[Pixel coordinate grounding data]
++++
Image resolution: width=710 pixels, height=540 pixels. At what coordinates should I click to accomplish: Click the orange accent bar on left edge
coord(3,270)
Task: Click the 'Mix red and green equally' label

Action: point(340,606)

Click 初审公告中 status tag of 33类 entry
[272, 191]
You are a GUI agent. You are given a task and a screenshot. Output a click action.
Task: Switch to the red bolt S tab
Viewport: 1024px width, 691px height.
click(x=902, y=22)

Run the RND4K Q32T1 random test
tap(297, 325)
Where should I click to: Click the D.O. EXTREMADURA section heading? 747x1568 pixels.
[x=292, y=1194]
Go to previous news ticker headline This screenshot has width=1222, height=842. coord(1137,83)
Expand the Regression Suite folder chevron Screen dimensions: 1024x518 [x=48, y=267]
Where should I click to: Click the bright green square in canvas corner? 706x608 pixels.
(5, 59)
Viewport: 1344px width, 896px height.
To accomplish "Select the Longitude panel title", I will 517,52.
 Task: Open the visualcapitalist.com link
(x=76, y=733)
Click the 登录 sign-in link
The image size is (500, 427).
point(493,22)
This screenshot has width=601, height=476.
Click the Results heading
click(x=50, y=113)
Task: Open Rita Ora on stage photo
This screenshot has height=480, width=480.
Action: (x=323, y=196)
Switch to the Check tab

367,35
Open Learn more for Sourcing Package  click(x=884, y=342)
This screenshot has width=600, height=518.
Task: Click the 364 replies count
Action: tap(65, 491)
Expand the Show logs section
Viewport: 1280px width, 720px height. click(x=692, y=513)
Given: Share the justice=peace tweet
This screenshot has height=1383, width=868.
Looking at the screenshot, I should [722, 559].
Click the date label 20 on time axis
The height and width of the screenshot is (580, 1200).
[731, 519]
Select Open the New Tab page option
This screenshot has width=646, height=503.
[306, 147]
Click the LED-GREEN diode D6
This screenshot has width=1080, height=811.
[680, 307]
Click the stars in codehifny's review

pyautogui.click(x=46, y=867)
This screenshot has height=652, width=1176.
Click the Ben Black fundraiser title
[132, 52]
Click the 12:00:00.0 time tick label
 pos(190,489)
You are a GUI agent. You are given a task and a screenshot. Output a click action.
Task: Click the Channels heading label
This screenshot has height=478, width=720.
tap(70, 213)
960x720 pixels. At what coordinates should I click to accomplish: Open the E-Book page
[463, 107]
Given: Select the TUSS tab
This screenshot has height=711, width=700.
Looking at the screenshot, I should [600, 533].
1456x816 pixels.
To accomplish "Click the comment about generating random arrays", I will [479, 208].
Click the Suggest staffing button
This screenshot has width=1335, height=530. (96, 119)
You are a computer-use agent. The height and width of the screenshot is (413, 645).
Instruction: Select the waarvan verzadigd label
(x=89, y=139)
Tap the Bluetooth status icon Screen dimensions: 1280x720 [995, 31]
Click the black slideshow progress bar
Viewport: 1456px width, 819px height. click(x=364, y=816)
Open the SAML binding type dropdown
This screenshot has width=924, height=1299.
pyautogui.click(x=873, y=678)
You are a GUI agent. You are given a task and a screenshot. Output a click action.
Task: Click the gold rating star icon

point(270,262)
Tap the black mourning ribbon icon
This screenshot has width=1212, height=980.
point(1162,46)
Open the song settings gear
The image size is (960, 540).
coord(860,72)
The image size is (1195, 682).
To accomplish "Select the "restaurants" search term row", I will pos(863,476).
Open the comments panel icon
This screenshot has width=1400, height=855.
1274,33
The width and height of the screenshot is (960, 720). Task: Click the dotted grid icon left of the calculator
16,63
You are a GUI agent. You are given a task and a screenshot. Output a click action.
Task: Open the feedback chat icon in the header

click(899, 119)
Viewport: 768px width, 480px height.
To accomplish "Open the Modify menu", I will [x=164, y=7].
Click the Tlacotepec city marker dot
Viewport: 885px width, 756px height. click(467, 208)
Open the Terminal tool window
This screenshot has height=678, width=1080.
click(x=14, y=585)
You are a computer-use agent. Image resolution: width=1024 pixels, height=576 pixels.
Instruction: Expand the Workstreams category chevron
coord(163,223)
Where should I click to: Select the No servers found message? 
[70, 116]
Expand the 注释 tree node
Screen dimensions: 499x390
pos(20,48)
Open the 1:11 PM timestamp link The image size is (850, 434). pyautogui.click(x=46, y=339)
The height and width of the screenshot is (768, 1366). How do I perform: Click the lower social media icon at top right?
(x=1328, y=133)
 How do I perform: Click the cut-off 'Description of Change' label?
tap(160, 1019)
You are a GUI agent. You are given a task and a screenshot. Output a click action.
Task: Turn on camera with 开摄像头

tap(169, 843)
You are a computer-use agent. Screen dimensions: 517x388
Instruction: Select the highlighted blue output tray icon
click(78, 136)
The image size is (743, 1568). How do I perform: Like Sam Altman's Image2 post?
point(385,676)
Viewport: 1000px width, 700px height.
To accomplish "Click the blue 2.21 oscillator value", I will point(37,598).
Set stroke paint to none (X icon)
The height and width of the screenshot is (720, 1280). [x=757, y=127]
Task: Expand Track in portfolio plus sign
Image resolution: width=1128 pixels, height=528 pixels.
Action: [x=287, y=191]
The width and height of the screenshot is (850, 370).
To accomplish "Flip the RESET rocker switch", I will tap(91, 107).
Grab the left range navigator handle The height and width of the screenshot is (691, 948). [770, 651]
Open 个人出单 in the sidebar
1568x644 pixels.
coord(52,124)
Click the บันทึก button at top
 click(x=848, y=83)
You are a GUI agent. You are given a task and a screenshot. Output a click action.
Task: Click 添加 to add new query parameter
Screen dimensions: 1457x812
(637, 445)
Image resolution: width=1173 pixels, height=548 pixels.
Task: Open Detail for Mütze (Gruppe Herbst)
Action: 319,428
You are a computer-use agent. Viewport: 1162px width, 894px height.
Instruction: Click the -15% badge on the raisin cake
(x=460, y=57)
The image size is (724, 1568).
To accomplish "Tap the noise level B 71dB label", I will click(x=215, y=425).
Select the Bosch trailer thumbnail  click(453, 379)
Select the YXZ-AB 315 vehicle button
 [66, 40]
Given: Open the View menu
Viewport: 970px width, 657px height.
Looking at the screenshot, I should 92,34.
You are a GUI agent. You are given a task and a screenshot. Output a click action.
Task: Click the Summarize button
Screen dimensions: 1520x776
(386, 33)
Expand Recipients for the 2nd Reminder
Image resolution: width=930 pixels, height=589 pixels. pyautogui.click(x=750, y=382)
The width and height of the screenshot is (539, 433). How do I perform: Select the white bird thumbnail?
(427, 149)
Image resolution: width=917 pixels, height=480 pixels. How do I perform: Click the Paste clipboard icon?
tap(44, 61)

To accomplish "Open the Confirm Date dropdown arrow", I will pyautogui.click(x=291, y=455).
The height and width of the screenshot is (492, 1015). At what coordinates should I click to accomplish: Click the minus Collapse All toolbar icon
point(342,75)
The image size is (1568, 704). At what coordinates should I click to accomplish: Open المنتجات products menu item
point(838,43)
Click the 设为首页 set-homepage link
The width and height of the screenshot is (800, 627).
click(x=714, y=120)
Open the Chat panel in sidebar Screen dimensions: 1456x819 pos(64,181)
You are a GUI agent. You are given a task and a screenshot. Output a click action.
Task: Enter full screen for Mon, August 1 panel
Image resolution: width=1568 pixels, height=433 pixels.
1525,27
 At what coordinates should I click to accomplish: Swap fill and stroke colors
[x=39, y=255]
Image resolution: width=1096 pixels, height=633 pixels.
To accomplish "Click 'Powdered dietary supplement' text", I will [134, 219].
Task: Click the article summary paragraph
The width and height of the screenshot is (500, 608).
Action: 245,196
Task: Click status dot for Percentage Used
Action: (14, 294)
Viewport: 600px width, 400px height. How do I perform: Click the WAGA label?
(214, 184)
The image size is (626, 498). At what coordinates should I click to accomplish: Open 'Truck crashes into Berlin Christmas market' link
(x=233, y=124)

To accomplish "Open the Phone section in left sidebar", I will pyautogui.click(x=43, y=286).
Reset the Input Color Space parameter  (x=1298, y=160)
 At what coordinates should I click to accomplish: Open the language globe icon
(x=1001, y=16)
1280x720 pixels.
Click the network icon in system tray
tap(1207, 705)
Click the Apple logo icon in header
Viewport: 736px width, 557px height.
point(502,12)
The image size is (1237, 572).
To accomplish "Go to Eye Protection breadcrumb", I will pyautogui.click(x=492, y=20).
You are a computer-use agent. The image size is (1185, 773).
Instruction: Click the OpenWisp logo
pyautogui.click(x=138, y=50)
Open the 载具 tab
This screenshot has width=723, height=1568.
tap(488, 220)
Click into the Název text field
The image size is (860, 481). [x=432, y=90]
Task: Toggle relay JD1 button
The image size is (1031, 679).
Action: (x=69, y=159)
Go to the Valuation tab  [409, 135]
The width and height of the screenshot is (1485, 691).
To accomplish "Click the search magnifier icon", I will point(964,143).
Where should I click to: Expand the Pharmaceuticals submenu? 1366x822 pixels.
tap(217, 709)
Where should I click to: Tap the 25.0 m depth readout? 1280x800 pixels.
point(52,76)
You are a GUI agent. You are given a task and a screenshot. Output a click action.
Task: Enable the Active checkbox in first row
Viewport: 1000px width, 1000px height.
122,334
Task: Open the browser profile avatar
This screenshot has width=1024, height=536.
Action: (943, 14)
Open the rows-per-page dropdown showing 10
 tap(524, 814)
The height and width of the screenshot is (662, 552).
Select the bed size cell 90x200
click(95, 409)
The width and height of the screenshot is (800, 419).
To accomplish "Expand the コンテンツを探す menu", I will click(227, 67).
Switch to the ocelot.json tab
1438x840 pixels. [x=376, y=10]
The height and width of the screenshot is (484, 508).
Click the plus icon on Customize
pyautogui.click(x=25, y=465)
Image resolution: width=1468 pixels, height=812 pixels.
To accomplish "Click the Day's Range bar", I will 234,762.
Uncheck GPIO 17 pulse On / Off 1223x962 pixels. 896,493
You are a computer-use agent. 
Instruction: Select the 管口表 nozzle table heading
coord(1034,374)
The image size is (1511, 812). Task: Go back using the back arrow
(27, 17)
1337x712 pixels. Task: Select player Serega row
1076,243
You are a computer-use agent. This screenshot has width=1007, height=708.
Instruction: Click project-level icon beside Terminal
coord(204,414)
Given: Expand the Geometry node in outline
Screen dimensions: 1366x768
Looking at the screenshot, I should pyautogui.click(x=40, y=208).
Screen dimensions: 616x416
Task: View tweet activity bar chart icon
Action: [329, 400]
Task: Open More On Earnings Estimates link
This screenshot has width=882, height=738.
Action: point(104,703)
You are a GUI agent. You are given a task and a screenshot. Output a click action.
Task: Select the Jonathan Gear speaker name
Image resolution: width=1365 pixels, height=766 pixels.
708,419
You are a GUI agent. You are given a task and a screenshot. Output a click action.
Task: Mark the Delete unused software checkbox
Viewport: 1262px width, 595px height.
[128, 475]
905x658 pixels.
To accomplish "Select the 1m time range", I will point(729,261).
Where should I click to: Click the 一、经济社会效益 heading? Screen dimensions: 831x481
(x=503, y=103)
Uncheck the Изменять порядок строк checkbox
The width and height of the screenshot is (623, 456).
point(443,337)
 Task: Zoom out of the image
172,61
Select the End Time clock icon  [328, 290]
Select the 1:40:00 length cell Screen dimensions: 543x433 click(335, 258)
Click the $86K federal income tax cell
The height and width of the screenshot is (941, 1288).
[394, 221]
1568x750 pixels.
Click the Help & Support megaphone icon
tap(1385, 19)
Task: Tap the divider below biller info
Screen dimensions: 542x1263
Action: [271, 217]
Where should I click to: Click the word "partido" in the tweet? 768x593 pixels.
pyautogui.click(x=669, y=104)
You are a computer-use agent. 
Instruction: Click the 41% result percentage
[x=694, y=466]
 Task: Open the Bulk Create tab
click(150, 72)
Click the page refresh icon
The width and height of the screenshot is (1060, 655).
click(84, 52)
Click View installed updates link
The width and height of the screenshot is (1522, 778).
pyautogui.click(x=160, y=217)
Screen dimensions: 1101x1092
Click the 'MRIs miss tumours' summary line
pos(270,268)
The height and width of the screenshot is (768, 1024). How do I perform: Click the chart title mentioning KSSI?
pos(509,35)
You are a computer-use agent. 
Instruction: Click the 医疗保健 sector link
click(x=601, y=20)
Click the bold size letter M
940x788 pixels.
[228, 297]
++++
**PROBLEM DETAILS:** Copy each line above containing the string "Uncheck".

**EXPECTED OUTPUT:**
Uncheck GPIO 17 pulse On / Off 1223x962 pixels. 896,493
Uncheck the Изменять порядок строк checkbox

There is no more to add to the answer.